— GETOONDE TEKST —
---

|
Download PDF
Onze Lieve Vrouw van Lourdes: Het verhaal [1] Inleiding
Halfweg de negentiende eeuw is Lourdes de hoofdplaats van een kanton met ongeveer 4.000 inwoners, aan de voet van de Pyreneeën, in de Bigorre-streek. Een klein rustig dorp, ver weg van het modegewoel in de nabije watersteden, op de rechteroever van de Gave en beschermd door zijn oud kasteel. Zoals alle steden van dergelijk belang heeft het dorp ook zijn raadshuis, zijn politiecommissariaat, zijn rechtbank en zijn kerk. Men telt onder zijn inwoners notarissen, advocaten, artsen, officieren, schoolmeesters, maar ook handarbeiders, zoals ambachtslui, steenkappers en heel wat molenaars. In een periode dat brood het basisvoedsel is en waar de schrik voor het gebrek aan bloem altijd aanwezig is, zijn de molens talrijk aanwezig, als de parels van een paternoster langs eens van de beekjes die in de Gave uitmonden: de Lapaca.
In een van die molens, de Boly-molen, naar de naam van een vroegere eigenaar, wordt Bernadette op 7 januari 1844 geboren. Haar ouders zijn juist één jaar getrouwd.
De Boly-molen, het geboortehuis van Bernadette Bernadette zal er tien jaar met haar ouders François Soubirous en Louise Castérot wonen, die als molenaarsfamilie hun dagelijks brood verdienen. Het huis is vandaag niet veel veranderd. Men zou wel geloven dat de familie het huis amper heeft verlaten. Alleen de Lapaca ontbreekt, die loopt tegenwoordig gekanaliseerd onder de Rue de la Grotte om de molens te laten draaien. Deze woning is zeker niet arm te noemen: 2 haardvuren in de kamers, veel vensters en dus klare en nette kamers. De Boly-molen wordt uitgebaat door de familie van Bernadette aan moederszijde, de Castérots. François en Louise houden heel veel van elkaar en het huwelijk zal heel hun leven stand houden. In hun wederzijdse liefde vinden zij de kracht om de moeilijkheden te trotseren. Zij zullen 9 kinderen hebben, waarvan 5 er echter heel jong sterven. Voor Bernadette is deze molenaarswoning "de molen van het geluk" geweest, want zij ontdekte er iets heel belangrijks voor het leven van elke man en elke vrouw: de menselijke liefde. Die opgedane ervaring zal haar tot een heel evenwichtige persoonlijkheid maken, vooral in tijden van beproeving, ellende en ziekte.

---

— Gegevens om tekst en onderdelen te vinden —
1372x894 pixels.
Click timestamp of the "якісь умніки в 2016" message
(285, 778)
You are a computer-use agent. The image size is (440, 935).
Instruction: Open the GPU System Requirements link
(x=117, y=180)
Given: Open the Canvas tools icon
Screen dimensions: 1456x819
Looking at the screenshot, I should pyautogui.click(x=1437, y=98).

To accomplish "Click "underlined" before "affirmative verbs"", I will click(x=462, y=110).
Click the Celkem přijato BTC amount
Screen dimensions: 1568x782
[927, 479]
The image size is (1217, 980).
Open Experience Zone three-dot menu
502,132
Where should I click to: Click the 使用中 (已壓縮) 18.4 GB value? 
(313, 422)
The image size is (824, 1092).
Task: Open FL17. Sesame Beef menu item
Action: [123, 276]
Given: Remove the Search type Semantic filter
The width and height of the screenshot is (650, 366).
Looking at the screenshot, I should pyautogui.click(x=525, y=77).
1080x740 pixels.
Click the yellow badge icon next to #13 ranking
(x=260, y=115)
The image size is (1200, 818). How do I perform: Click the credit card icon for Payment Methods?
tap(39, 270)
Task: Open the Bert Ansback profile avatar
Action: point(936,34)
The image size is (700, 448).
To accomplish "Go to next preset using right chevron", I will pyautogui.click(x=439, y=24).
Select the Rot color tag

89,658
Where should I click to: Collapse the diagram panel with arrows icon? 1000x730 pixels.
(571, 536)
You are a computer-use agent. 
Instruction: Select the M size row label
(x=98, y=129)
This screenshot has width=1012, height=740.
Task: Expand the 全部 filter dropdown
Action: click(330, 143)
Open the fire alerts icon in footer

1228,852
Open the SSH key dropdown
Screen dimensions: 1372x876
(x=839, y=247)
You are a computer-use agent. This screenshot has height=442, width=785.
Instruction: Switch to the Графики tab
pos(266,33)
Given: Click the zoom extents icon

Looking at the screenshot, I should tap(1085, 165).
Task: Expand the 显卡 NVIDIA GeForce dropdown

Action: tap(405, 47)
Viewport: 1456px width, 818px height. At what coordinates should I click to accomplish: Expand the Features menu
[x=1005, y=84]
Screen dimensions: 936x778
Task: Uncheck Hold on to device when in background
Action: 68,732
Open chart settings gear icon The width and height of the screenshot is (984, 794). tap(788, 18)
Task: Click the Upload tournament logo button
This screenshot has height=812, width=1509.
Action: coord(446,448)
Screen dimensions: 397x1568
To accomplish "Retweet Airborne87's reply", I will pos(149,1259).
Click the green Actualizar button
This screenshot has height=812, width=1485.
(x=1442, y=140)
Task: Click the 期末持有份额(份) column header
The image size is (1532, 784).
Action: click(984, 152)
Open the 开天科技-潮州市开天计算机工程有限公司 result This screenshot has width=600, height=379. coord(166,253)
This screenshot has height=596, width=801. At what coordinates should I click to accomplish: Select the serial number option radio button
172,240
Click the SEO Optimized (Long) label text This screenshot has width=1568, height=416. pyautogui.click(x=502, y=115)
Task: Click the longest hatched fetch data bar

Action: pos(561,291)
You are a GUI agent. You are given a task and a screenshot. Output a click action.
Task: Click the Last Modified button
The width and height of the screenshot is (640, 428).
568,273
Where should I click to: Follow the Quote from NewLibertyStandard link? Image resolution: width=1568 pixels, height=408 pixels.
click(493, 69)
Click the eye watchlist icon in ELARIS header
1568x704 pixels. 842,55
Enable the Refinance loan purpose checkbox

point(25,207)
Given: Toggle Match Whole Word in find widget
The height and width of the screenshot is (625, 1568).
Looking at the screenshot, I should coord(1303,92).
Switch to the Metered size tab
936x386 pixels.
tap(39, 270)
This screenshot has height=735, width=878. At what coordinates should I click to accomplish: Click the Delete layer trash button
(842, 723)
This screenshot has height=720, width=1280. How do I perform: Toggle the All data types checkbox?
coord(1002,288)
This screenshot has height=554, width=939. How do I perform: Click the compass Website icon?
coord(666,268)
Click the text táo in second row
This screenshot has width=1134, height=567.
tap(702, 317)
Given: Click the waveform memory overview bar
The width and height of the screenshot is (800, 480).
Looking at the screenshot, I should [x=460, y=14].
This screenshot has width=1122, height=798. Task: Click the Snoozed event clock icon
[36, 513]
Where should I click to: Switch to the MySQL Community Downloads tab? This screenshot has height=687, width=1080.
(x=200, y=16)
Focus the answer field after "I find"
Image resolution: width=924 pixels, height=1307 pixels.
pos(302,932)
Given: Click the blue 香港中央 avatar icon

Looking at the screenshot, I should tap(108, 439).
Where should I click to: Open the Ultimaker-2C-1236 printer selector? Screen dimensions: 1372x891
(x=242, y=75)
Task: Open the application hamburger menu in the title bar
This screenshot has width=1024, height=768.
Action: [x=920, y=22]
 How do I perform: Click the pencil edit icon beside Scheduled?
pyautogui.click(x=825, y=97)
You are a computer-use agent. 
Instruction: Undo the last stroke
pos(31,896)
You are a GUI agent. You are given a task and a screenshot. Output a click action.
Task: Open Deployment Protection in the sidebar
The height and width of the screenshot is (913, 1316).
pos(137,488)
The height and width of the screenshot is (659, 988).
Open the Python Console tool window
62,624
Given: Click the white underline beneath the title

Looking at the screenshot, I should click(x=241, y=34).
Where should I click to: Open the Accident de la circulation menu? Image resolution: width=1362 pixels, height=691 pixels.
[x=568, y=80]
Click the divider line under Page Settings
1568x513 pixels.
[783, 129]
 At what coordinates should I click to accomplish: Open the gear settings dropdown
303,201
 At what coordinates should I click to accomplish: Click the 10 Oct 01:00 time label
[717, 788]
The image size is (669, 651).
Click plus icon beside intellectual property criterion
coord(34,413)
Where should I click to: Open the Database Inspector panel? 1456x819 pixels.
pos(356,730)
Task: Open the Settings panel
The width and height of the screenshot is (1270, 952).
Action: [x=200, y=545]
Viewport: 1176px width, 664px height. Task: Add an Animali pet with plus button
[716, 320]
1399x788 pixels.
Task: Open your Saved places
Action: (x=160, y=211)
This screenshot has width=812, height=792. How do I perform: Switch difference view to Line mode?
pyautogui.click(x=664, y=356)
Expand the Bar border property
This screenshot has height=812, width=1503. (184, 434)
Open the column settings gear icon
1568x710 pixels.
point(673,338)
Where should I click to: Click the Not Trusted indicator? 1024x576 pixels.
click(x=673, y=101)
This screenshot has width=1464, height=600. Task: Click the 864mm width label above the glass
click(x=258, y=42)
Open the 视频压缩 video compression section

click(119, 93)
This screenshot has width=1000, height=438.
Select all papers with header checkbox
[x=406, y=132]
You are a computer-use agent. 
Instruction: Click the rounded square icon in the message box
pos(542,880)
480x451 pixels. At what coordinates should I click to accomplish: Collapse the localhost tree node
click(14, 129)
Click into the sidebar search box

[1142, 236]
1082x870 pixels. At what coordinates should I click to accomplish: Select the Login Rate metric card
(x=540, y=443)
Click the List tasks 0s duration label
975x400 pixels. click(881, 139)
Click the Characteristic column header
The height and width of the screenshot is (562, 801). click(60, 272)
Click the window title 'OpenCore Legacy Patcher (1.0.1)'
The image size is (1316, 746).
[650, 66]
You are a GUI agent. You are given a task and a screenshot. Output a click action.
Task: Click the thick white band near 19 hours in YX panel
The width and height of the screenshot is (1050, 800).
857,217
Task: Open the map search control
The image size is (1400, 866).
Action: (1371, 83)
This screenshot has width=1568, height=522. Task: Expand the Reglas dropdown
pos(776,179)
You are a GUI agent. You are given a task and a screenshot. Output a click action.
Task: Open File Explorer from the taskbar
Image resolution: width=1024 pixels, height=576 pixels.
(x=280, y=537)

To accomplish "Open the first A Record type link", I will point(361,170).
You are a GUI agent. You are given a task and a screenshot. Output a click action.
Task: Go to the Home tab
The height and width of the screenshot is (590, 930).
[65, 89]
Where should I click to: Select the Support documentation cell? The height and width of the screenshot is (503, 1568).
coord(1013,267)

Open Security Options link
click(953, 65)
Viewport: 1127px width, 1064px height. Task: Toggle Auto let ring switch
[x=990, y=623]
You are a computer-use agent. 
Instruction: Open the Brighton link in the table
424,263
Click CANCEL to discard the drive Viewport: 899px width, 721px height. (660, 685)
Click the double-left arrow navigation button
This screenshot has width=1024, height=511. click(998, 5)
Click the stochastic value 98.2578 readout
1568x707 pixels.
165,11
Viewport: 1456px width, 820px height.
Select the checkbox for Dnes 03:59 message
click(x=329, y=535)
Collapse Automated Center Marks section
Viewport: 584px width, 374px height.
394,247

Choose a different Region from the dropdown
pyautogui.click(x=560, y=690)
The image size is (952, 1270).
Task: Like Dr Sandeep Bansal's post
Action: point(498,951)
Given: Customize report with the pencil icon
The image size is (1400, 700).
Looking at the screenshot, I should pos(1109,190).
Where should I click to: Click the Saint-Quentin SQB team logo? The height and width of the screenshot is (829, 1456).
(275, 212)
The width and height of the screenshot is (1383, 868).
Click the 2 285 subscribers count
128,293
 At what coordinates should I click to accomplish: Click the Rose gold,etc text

---

— WAT TE DOEN —
1. Schrijf uit de tekst over Lourdes woord voor woord het stuk over vanaf "In een van die" tot en met "één jaar getrouwd.".
2. Pak de tekst over Lourdes weer op en schrijf verder na de laatste zin.

— GEGEVEN ANTWOORDEN —
1.
In een van die molens, de Boly-molen, naar de naam van een vroegere eigenaar, wordt Bernadette op 7 januari 1844 geboren. Haar ouders zijn juist één jaar getrouwd.

2.
Francois en Louise Castérot, de ouders van Bernadette Bernadette en haar tijdgenoten
Enkele tijdgenoten vertellen over Bernadette:
- Marie Laguës, de voedster van Bernadette:
"Als baby was Bernadette al heel bevallig: de buren zagen haar graag en hielden haar graag in de armen."
"Men kon niet beletten haar te beminnen, zo zacht en bevallig als ze was."
"Haar korte en onregelmatige ademhaling vermoeiden haar vlug, maar toch bleef Bernadette blij en opgewekt. Nooit bezorgde ze ons last: zij aanvaardde wat men haar gaf en toonde er zich mee tevreden. Wij hielden heel veel van haar." [1857]
- Tante Bernarde Castérot, doopmeter van Bernadette:
"Bernadette had een goed karakter; zij was zeer volgzaam; wanneer ze werd berispt, sprak ze niet tegen."
- E.H. Pène, priester in de parochie van Lourdes in 1858:
"Bernadette was klein voor haar leeftijd, zwak, licht astmatisch. Haar gezicht was rond maar regelmatig en met mooie ogen. Haar kleine gestalte toonde haar twee tot drie jaar jonger dan haar werkelijke leeftijd."
"Bernadette was in alles onbevangen, eenvoudig en goed."
- Jean Barbet, schoolmeester:
"Bernadette heeft moeite om de woorden van de catechismus te onthouden, want zij kan ze niet bestuderen, daar ze ongeletterd is; maar zij doet heel veel moeite om zich de betekenis van de uitleg eigen te maken. Verder is zij heel aandachtig, en vooral heel vroom en zeer bescheiden."
Beproevingen
In november 1844 verbrandt Louise een borst en kan aan Bernadette niet langer de moedermelk geven. Men zendt haar naar een voedster in Bartrès, niet ver van Lourdes, waar ze anderhalf jaar zal blijven. Buiten de moeilijk te verdragen scheiding is dit ook nog duur [5 francs per maand]. In april 1845 klopt de dood voor de eerste keer aan: Jean, het tweede kind, amper twee maand oud, sterft.
In de molen draaien de zaken ook slecht. François Soubirous is een goede man. Hij is nooit gehaast om zijn geld te vragen, zeker niet bij de armste cliënten.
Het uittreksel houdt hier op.